States That Sat on Clean Air Duties Get Slapped

     SAN FRANCISCO (CN) – The government must fault 35 states for failing to submit air-quality plans that reflect new national ozone standards, a federal judge ruled.
     WildEarth Guardians, Midwest Environmental Defense Center and Sierra Club filed suit under the Clean Air Act’s citizen-suit provision to compel the EPA and its administrator, Lisa Jackson, to make findings of “failure to submit” for 40 states that did not submit implementation plans complying with revised ozone levels.
     The EPA updated the National Ambient Air Quality Standard for ozone to 0.075 parts per million on March 27, 2008.
     After the EPA modified ozone standards, states had until March 12, 2011, to submit their revised implementation plans.
     Under the Clean Air Act, failure to submit a plan by the three-year deadline requires the EPA to make a finding of “failure to submit.”
     The environmental groups said that the EPA failed to issue findings of failure to submit by Sept. 12, 2012, the end of its six-month deadline.
     They also claimed that the EPA failed to take action on Kentucky and Tennessee’s plans before the six-month deadline.
     U.S. District Judge Yvonne Gonzalez Rogers partly granted the groups summary judgment Wednesday, providing relief to Delaware, Idaho, Indiana, Oregon and West Virginia because they submitted plans before the lawsuit was filed.
     She also found that the EPA had failed to take action on Tennessee and Kentucky’s implementation plans.
     Rogers ordered the agency to issue findings of failure to submit for the 35 states that did not submit plans. It has until Jan. 4, 2013, to either fully or partly approve the plans submitted by Kentucky and Tennessee, or it must disapprove the plans in full.

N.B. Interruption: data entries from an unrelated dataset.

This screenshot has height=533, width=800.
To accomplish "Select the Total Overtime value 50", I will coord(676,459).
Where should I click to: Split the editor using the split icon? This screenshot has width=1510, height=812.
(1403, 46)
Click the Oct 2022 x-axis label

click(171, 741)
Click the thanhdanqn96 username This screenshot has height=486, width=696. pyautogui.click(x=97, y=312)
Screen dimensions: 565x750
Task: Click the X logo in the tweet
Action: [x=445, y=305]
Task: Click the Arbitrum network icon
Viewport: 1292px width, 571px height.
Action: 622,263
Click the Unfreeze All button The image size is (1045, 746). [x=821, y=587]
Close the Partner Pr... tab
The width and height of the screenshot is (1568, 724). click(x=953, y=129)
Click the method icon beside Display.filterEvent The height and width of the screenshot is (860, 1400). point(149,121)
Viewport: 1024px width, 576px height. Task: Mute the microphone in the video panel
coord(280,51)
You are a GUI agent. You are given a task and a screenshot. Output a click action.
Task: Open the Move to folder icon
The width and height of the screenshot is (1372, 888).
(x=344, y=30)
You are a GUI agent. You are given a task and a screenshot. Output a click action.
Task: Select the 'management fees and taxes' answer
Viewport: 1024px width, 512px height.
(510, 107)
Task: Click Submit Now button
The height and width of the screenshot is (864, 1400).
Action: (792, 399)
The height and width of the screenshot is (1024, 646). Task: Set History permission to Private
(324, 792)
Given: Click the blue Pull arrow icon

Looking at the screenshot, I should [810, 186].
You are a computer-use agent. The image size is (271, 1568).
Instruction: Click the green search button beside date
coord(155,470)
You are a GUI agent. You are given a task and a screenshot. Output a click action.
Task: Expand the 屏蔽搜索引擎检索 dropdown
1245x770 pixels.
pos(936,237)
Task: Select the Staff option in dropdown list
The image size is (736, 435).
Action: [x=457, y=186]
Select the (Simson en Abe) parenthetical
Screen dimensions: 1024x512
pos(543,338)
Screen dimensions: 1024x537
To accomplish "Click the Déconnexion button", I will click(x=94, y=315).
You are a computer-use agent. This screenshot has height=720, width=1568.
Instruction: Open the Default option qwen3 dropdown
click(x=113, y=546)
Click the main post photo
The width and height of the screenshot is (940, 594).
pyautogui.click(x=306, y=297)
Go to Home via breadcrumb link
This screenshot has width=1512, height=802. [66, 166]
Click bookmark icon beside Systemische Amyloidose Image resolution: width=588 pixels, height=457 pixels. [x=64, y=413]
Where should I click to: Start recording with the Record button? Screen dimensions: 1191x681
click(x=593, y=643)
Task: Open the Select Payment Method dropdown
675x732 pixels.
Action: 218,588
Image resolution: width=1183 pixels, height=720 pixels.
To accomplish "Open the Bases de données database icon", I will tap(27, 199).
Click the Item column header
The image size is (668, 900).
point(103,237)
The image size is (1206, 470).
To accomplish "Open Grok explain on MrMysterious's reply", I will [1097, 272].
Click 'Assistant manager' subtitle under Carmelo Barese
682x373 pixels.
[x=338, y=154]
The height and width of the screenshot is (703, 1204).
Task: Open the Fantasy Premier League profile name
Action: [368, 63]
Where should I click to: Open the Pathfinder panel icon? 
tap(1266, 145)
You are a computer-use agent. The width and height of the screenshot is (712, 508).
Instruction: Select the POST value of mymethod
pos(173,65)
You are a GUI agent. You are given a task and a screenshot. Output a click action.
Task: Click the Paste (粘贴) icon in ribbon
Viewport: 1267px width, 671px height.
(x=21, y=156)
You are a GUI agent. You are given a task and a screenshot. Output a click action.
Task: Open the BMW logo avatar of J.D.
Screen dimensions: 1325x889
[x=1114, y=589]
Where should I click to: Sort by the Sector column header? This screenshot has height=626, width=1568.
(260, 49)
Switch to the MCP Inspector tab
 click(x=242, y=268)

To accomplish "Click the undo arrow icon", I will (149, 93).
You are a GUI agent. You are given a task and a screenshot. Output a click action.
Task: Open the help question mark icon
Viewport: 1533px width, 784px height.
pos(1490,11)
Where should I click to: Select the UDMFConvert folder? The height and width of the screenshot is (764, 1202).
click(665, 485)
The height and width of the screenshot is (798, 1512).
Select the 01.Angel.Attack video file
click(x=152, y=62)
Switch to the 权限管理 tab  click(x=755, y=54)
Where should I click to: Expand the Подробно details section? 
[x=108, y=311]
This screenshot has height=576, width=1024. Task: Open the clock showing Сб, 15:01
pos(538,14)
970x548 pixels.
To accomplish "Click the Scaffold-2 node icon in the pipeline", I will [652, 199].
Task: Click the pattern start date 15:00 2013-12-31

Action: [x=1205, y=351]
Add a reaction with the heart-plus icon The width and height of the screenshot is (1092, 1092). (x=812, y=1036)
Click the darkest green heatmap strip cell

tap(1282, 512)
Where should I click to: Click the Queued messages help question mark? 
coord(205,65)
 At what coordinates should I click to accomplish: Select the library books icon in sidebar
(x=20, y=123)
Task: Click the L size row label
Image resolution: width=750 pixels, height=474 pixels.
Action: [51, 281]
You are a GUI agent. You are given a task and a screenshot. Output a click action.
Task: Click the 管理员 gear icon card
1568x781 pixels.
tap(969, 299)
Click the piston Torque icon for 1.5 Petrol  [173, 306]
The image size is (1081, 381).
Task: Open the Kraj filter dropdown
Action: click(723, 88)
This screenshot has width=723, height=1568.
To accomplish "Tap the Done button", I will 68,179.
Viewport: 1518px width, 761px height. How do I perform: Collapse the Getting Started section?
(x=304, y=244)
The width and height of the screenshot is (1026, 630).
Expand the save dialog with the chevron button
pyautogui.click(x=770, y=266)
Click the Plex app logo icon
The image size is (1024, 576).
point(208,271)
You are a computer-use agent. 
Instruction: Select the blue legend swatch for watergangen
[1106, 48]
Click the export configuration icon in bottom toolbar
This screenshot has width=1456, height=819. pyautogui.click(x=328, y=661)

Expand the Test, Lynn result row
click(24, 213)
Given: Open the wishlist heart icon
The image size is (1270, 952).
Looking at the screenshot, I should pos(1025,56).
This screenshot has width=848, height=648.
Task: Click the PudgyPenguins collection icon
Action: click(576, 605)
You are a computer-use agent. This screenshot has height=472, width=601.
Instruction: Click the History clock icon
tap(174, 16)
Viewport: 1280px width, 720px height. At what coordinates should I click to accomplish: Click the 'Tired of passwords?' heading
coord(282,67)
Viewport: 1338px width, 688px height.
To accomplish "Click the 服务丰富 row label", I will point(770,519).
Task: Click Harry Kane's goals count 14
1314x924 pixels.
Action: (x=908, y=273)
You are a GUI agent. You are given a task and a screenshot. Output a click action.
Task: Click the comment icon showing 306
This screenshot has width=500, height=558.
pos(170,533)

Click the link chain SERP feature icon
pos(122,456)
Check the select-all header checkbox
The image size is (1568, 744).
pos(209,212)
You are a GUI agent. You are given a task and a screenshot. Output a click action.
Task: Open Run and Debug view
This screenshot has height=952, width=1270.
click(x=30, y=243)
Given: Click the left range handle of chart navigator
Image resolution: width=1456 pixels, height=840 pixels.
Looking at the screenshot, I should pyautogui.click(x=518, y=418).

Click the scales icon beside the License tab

     “After consideration of the evidence and arguments submitted by the parties, and in light of the parties’ substantial agreement as to the findings herein, the Court finds that there is no triable issue of material fact and that plaintiffs are entitled to judgment as a matter of law,” Rogers wrote.
     She vacated all other case-management hearings, and ordered the parties to “prepare a proposed form of judgment on the claims herein and submit it to the court within three days.”